Set out every line of the listing below as a numbered list, skipping any blank lines.

(Records in a dataset)
_____

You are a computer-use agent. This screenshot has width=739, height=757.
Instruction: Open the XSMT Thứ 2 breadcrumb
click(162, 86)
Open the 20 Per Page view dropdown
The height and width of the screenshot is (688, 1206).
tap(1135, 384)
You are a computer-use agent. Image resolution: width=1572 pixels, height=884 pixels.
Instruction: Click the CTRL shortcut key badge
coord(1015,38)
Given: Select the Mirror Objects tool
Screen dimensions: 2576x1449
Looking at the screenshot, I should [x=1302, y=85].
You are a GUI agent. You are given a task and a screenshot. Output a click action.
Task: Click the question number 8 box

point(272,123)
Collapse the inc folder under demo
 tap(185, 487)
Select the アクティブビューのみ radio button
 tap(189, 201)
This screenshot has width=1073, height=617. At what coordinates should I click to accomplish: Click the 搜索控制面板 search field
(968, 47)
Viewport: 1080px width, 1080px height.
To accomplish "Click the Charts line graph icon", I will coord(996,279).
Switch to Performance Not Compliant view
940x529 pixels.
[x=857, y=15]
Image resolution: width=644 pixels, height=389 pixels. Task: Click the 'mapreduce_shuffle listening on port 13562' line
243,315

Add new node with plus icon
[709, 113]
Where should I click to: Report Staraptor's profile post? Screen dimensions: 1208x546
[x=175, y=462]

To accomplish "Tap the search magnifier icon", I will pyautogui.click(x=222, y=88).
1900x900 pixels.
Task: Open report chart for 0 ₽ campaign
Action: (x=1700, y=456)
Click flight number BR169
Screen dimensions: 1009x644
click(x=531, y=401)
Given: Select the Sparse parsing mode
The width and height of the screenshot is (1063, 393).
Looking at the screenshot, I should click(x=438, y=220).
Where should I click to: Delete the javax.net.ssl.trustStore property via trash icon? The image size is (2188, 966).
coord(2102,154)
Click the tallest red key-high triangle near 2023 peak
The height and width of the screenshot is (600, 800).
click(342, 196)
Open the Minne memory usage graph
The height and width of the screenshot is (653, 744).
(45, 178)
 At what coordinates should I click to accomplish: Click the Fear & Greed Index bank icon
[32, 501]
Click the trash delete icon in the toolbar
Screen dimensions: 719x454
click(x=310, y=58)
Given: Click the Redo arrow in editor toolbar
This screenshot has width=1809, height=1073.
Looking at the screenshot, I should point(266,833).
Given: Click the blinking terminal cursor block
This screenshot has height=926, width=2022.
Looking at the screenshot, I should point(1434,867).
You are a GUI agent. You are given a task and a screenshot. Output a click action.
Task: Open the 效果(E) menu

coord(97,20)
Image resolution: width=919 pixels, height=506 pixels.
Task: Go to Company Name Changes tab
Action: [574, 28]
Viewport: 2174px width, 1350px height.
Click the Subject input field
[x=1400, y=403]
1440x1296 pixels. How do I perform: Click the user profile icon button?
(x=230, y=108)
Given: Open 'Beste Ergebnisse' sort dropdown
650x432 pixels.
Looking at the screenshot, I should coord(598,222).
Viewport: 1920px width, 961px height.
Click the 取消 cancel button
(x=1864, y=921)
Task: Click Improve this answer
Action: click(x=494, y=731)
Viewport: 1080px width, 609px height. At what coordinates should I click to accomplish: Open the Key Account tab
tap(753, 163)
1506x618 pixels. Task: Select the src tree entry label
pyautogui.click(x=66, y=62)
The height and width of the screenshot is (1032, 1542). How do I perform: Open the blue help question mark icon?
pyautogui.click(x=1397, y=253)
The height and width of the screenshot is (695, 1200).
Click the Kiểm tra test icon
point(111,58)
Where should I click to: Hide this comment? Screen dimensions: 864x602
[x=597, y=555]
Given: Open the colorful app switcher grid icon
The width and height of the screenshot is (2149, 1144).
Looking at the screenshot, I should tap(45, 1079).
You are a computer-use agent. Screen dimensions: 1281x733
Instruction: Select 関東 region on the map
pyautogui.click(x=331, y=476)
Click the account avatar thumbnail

_____

SOLUTION TO THIS TASK:
1. You are a computer-use agent. This screenshot has width=739, height=757.
2. Instruction: Open the XSMT Thứ 2 breadcrumb
3. click(162, 86)
4. Open the 20 Per Page view dropdown
5. The height and width of the screenshot is (688, 1206).
6. tap(1135, 384)
7. You are a computer-use agent. Image resolution: width=1572 pixels, height=884 pixels.
8. Instruction: Click the CTRL shortcut key badge
9. coord(1015,38)
10. Given: Select the Mirror Objects tool
11. Screen dimensions: 2576x1449
12. Looking at the screenshot, I should [x=1302, y=85].
13. You are a GUI agent. You are given a task and a screenshot. Output a click action.
14. Task: Click the question number 8 box
15. point(272,123)
16. Collapse the inc folder under demo
17.  tap(185, 487)
18. Select the アクティブビューのみ radio button
19.  tap(189, 201)
20. This screenshot has width=1073, height=617. At what coordinates should I click to accomplish: Click the 搜索控制面板 search field
21. (968, 47)
22. Viewport: 1080px width, 1080px height.
23. To accomplish "Click the Charts line graph icon", I will coord(996,279).
24. Switch to Performance Not Compliant view
25. 940x529 pixels.
26. [x=857, y=15]
27. Image resolution: width=644 pixels, height=389 pixels. Task: Click the 'mapreduce_shuffle listening on port 13562' line
28. 243,315
29. Add new node with plus icon
30. [709, 113]
31. Where should I click to: Report Staraptor's profile post? Screen dimensions: 1208x546
32. [x=175, y=462]
33. To accomplish "Tap the search magnifier icon", I will pyautogui.click(x=222, y=88).
34. 1900x900 pixels.
35. Task: Open report chart for 0 ₽ campaign
36. Action: (x=1700, y=456)
37. Click flight number BR169
38. Screen dimensions: 1009x644
39. click(x=531, y=401)
40. Given: Select the Sparse parsing mode
41. The width and height of the screenshot is (1063, 393).
42. Looking at the screenshot, I should click(x=438, y=220).
43. Where should I click to: Delete the javax.net.ssl.trustStore property via trash icon? The image size is (2188, 966).
44. coord(2102,154)
45. Click the tallest red key-high triangle near 2023 peak
46. The height and width of the screenshot is (600, 800).
47. click(342, 196)
48. Open the Minne memory usage graph
49. The height and width of the screenshot is (653, 744).
50. (45, 178)
51.  At what coordinates should I click to accomplish: Click the Fear & Greed Index bank icon
52. [32, 501]
53. Click the trash delete icon in the toolbar
54. Screen dimensions: 719x454
55. click(x=310, y=58)
56. Given: Click the Redo arrow in editor toolbar
57. This screenshot has width=1809, height=1073.
58. Looking at the screenshot, I should point(266,833).
59. Given: Click the blinking terminal cursor block
60. This screenshot has height=926, width=2022.
61. Looking at the screenshot, I should point(1434,867).
62. You are a GUI agent. You are given a task and a screenshot. Output a click action.
63. Task: Open the 效果(E) menu
64. coord(97,20)
65. Image resolution: width=919 pixels, height=506 pixels.
66. Task: Go to Company Name Changes tab
67. Action: [574, 28]
68. Viewport: 2174px width, 1350px height.
69. Click the Subject input field
70. [x=1400, y=403]
71. 1440x1296 pixels. How do I perform: Click the user profile icon button?
72. (x=230, y=108)
73. Given: Open 'Beste Ergebnisse' sort dropdown
74. 650x432 pixels.
75. Looking at the screenshot, I should coord(598,222).
76. Viewport: 1920px width, 961px height.
77. Click the 取消 cancel button
78. (x=1864, y=921)
79. Task: Click Improve this answer
80. Action: click(x=494, y=731)
81. Viewport: 1080px width, 609px height. At what coordinates should I click to accomplish: Open the Key Account tab
82. tap(753, 163)
83. 1506x618 pixels. Task: Select the src tree entry label
84. pyautogui.click(x=66, y=62)
85. The height and width of the screenshot is (1032, 1542). How do I perform: Open the blue help question mark icon?
86. pyautogui.click(x=1397, y=253)
87. The height and width of the screenshot is (695, 1200).
88. Click the Kiểm tra test icon
89. point(111,58)
90. Where should I click to: Hide this comment? Screen dimensions: 864x602
91. [x=597, y=555]
92. Given: Open the colorful app switcher grid icon
93. The width and height of the screenshot is (2149, 1144).
94. Looking at the screenshot, I should tap(45, 1079).
95. You are a computer-use agent. Screen dimensions: 1281x733
96. Instruction: Select 関東 region on the map
97. pyautogui.click(x=331, y=476)
98. Click the account avatar thumbnail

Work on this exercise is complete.